– Листья еще не вылезли, а деревья уже расцвели, разве такое бывает?! – удивленно спрашивала Алиса у тетки. Тетка ужинала мацони с зеленью и бутербродом с щучьей икрой, «очень полезной для женского здоровья». Ее рацион вообще фонтанировал всякими полезностями – в одном бразильском орехе – суточная норма селена, свежая печень повышает гемоглобин, корень сельдерея богат витамином С. Судя по всему, у нее были серьезные планы на оставшуюся жизнь.
– Эта алыча, – ответила тетка, – она сначала цветет, и только потом зеленеет.
– Странно так. Это, получается, весна уже началась?
– Тут межсезонье слабо выражено. Осень – еще более или менее, можно застать, а весны, считай, нет. Скорее, зима переходит в лето.
– Жаль. Я больше всего весну люблю.
– А я люблю, когда тепло, – отрезала тетка. Ее манера вести разговор часто напоминала Алисе разделку мяса на рынке, когда чьи-то умелые руки точными, выверенными взмахами топора делали из туши порционные куски, – мне такая весна, как в Омске, со всем ее говнищем из-под снега, даром больше не нужна. Про зиму я вообще молчу.

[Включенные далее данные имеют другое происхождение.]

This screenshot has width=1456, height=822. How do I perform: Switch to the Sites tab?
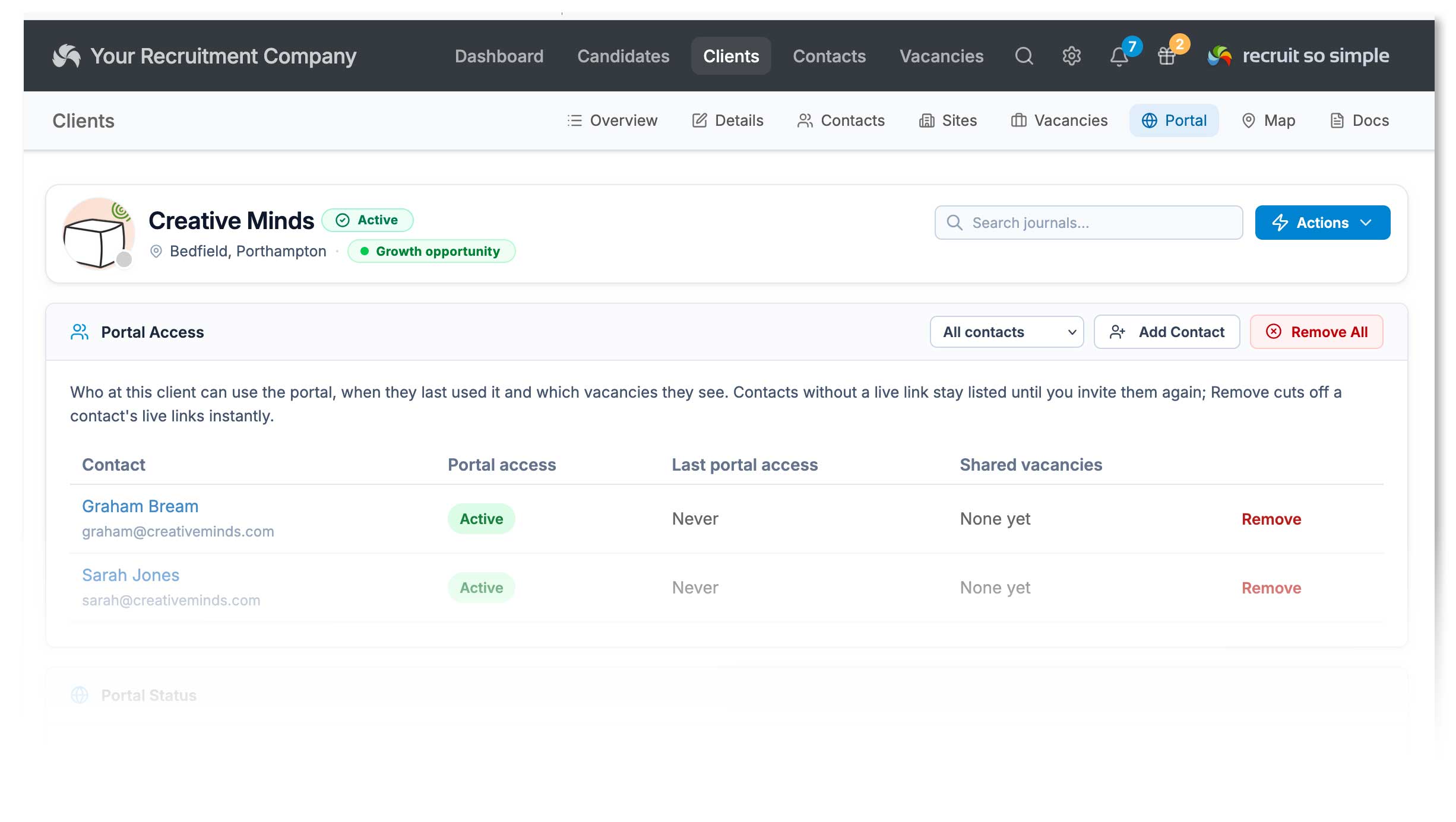click(948, 120)
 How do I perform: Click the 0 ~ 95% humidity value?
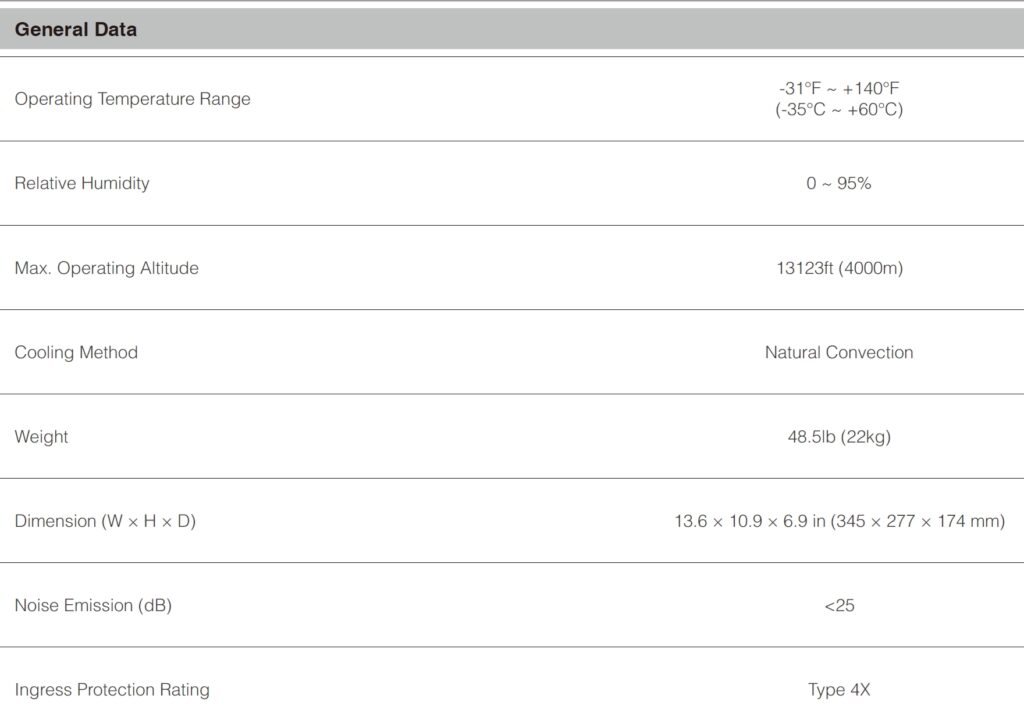click(839, 183)
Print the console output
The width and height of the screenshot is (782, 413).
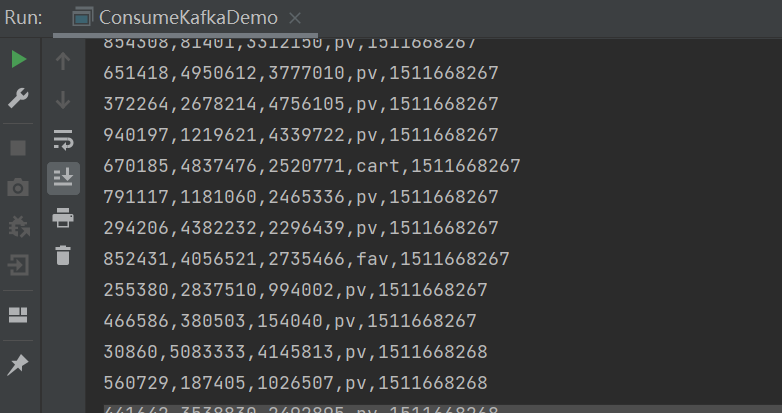coord(63,217)
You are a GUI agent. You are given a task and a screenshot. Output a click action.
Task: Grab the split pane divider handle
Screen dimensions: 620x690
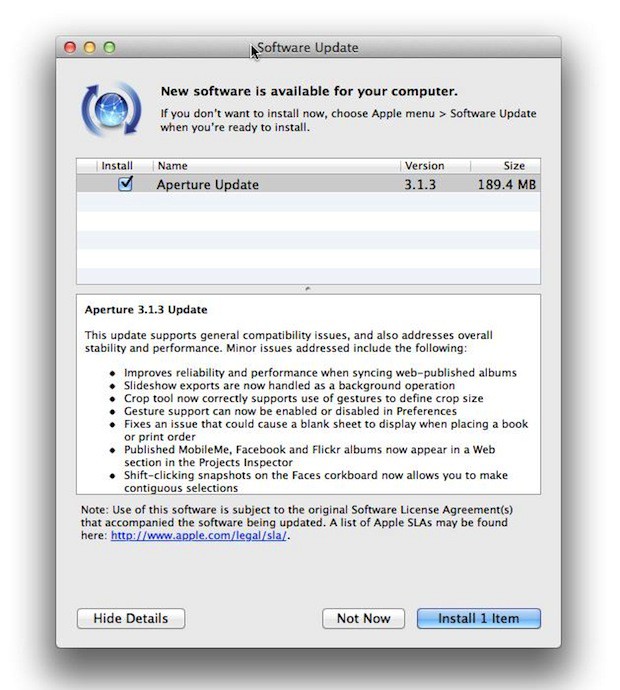tap(308, 289)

– Разве это зима! Вот в Сургуте…
– Ой, все, все! Там вообще одни медведи должны жить! А человек должен жить там, где тепло.
– Мне кажется, что человек должен жить там, где ему нравится, – неуверенно возразила Алиса.
– А я что говорю? – удивилась тетка, убирая баночку с икрой в холодильник. – Слушай, завтра куплю черемши, сделаю салат, ты обалдеешь, как это вкусно!..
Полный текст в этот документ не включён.